Data entries:

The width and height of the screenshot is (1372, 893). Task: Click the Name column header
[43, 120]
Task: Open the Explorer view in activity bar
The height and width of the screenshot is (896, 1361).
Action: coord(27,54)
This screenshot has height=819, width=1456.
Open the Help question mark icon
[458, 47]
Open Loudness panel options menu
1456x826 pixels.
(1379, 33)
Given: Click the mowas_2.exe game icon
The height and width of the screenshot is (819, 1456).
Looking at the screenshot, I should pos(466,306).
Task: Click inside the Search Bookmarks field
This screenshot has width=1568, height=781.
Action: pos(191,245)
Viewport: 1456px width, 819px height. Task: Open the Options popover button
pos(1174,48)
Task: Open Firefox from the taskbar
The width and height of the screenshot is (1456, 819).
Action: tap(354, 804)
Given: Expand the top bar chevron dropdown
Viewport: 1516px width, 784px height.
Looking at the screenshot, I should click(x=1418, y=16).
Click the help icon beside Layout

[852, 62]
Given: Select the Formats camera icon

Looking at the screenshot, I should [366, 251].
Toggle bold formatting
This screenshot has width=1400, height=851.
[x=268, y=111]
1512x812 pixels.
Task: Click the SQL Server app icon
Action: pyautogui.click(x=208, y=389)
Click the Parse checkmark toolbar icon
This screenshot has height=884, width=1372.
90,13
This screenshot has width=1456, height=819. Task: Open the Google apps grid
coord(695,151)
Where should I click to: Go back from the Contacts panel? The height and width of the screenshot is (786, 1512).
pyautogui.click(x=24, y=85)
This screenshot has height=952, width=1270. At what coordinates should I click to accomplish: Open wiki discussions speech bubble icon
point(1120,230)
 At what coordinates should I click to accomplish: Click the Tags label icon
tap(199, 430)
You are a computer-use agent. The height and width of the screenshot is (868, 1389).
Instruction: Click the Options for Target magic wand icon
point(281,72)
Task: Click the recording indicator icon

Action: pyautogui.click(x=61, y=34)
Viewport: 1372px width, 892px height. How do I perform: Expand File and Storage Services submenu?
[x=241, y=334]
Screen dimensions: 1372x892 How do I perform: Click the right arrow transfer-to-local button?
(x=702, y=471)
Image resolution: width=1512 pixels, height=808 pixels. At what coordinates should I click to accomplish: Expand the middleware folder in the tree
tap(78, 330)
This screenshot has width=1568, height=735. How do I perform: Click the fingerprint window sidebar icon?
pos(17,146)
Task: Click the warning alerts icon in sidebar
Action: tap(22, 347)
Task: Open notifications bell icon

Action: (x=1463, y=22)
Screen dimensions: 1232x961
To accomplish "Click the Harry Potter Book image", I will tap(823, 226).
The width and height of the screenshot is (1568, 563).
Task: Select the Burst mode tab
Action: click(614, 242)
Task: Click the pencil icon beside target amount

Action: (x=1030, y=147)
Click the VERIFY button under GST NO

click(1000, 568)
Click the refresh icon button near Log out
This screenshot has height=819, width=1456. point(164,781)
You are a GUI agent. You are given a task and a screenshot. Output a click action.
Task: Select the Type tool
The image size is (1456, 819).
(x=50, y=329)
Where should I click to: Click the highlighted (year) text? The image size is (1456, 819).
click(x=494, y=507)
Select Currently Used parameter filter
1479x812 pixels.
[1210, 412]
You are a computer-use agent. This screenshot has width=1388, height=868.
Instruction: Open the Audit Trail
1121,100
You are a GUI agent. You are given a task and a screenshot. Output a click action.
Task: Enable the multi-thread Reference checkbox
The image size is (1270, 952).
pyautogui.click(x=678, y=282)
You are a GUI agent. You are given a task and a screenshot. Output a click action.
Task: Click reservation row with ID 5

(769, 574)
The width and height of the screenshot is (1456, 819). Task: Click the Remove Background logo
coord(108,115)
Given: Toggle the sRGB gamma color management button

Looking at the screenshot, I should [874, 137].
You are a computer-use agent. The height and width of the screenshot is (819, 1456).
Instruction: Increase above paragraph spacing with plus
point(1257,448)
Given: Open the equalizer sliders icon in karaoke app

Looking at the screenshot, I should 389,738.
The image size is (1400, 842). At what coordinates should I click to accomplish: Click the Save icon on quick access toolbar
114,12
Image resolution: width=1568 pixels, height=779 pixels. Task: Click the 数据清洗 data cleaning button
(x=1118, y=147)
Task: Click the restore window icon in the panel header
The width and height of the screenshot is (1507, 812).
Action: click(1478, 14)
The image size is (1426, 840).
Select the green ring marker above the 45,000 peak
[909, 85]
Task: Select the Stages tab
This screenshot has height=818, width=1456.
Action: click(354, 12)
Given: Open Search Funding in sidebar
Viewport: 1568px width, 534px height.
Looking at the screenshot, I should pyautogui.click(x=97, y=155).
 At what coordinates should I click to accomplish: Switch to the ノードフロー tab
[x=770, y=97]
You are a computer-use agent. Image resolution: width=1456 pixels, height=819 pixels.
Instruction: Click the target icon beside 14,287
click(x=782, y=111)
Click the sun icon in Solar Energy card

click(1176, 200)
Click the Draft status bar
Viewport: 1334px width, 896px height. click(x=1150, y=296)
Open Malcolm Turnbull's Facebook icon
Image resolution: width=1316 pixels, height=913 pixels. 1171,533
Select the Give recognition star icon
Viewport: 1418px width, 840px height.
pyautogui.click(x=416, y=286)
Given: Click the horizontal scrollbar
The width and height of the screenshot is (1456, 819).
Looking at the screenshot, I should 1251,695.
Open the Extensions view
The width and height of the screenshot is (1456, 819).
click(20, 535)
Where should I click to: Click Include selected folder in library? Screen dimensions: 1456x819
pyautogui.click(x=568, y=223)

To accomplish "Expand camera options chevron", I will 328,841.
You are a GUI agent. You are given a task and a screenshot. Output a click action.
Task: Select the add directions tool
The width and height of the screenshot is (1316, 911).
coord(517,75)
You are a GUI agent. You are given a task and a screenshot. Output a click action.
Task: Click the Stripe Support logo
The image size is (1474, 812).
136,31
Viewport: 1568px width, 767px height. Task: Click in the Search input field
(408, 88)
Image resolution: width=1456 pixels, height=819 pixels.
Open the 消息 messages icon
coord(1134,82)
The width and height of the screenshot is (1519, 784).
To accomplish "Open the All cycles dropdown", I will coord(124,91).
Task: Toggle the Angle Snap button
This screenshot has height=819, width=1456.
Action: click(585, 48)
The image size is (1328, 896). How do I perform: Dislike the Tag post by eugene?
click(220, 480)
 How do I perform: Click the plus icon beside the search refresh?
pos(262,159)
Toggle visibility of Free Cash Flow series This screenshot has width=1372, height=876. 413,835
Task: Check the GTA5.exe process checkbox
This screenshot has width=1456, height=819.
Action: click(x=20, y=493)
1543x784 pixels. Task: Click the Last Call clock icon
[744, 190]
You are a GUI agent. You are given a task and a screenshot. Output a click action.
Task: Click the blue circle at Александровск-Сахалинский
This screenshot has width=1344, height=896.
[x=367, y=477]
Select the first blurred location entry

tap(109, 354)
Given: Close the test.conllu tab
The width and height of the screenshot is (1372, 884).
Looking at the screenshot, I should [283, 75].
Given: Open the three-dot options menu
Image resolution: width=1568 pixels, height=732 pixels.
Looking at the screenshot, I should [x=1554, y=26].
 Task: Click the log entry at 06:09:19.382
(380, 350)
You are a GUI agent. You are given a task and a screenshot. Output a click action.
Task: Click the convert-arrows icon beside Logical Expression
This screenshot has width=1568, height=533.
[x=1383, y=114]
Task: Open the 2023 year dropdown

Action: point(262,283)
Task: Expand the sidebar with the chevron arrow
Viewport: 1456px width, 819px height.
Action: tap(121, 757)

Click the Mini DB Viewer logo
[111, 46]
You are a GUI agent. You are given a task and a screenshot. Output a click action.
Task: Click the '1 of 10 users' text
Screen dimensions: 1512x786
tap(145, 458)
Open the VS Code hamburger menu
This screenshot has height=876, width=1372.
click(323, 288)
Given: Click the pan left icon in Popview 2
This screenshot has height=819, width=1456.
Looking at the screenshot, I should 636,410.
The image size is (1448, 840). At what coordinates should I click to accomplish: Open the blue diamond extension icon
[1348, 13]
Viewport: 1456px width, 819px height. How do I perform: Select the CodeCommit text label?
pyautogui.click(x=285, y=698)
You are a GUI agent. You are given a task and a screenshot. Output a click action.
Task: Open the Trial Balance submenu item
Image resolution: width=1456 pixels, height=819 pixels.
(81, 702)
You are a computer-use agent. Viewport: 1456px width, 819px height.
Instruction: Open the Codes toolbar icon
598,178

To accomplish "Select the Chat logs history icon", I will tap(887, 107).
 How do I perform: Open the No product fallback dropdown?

Aim of the exercise: Give only a number: how many lines of the data hold the string "chevron"?

Answer section: 3